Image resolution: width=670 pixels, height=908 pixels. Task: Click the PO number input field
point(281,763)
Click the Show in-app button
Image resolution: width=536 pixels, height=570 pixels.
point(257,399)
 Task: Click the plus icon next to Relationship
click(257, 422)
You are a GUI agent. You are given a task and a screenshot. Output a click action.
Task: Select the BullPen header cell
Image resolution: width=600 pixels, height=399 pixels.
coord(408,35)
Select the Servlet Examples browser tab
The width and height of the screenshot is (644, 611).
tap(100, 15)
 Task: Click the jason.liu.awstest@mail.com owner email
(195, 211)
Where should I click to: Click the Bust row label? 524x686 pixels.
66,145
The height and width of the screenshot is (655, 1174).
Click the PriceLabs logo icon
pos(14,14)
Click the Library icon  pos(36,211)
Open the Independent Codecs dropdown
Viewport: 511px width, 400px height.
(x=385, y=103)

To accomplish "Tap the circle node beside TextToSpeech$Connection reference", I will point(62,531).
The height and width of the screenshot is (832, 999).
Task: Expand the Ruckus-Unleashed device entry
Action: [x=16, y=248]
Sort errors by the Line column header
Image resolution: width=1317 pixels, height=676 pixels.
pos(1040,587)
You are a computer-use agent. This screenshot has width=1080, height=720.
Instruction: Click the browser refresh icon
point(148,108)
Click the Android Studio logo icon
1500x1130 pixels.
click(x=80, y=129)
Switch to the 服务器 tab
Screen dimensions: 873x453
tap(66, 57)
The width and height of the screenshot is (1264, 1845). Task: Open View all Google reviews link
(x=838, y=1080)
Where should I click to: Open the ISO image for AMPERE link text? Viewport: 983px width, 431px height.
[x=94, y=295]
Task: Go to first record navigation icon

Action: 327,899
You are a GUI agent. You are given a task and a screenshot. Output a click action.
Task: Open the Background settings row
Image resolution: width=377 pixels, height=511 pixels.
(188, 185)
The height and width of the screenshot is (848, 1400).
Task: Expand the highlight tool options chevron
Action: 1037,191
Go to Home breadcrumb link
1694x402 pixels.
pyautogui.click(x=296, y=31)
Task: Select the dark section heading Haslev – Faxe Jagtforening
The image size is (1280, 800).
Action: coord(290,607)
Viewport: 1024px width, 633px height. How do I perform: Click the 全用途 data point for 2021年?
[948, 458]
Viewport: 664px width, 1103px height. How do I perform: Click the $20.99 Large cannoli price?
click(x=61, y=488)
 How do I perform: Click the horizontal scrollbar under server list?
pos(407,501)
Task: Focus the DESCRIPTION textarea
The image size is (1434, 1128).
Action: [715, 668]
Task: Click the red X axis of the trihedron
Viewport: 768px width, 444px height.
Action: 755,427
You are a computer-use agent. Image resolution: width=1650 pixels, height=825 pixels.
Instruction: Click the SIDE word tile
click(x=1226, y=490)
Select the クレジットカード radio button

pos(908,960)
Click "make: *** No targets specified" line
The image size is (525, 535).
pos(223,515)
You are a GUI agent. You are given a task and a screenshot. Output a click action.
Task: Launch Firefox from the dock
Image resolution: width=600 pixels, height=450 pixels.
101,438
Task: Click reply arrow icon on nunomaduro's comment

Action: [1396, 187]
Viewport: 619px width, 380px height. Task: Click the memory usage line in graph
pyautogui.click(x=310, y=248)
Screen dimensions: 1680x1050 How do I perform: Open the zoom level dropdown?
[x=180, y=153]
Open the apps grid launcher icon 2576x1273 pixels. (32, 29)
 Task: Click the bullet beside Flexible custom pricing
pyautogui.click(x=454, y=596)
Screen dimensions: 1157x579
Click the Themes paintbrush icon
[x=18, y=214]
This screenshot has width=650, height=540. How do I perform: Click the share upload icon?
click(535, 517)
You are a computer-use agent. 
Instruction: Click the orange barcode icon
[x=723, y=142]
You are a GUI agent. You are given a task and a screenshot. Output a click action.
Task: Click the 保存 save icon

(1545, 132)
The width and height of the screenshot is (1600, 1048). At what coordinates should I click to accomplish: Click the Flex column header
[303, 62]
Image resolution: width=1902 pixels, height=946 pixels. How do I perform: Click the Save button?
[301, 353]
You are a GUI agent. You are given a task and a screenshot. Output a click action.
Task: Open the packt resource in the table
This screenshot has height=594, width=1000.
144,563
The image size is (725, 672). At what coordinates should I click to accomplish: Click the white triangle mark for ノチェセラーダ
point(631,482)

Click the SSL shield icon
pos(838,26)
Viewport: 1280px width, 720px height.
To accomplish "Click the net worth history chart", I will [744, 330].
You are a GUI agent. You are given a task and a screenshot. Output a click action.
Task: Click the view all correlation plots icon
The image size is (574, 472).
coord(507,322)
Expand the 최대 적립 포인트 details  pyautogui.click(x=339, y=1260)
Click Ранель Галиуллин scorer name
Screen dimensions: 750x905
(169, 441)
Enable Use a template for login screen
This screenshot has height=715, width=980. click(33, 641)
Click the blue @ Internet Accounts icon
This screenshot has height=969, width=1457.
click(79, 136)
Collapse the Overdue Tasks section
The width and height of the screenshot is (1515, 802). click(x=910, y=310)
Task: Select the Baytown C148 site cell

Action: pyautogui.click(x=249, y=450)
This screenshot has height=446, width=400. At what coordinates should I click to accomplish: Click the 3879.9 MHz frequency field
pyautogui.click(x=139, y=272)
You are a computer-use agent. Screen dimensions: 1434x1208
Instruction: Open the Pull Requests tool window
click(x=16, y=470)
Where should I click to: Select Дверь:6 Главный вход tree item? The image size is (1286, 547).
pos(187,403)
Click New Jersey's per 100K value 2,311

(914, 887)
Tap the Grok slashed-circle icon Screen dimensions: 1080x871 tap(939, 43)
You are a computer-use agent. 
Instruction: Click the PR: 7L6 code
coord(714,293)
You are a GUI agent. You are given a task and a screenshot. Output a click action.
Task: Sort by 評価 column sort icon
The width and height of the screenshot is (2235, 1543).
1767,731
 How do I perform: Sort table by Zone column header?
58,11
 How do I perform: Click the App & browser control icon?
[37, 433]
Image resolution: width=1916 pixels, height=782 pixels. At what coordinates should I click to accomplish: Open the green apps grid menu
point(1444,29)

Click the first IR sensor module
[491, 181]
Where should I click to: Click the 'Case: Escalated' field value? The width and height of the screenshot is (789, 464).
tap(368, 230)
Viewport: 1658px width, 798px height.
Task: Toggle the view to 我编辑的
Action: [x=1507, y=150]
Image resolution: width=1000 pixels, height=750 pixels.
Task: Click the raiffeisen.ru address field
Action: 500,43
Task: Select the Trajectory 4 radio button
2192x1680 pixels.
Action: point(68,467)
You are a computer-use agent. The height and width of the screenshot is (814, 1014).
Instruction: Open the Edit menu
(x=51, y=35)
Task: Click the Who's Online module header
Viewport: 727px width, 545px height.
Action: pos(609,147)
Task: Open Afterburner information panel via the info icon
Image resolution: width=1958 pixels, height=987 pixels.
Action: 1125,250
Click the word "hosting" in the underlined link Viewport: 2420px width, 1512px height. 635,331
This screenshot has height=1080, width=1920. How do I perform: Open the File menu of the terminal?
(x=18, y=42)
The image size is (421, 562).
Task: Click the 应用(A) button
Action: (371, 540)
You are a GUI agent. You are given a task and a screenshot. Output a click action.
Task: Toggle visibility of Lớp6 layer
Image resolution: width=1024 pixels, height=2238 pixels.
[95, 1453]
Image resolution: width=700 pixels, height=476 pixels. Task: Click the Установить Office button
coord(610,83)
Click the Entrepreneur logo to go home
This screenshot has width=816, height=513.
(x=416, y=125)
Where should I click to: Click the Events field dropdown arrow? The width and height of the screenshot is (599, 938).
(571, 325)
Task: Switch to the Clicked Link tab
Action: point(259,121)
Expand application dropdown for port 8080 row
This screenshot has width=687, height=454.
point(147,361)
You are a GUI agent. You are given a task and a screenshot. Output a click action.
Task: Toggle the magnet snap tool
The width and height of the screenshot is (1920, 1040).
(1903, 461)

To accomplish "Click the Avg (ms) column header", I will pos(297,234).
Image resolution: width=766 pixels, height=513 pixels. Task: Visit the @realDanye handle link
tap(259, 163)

# REQUIREMENT
Reproduce the records starting with the line that contains "Screen dimensions: 1157x579" and going on through the line that contains "(1545, 132)", requests included. Multiply every coordinate in the answers by 0.6 and round each result to a whole number, with halves rounded up, and return only those lines.

# THE REPLY
Screen dimensions: 1157x579
Click the Themes paintbrush icon
[x=11, y=128]
This screenshot has width=650, height=540. How do I perform: Click the share upload icon?
click(321, 310)
You are a computer-use agent. 
Instruction: Click the orange barcode icon
[x=434, y=85]
You are a GUI agent. You are given a task and a screenshot. Output a click action.
Task: Click the 保存 save icon

(927, 79)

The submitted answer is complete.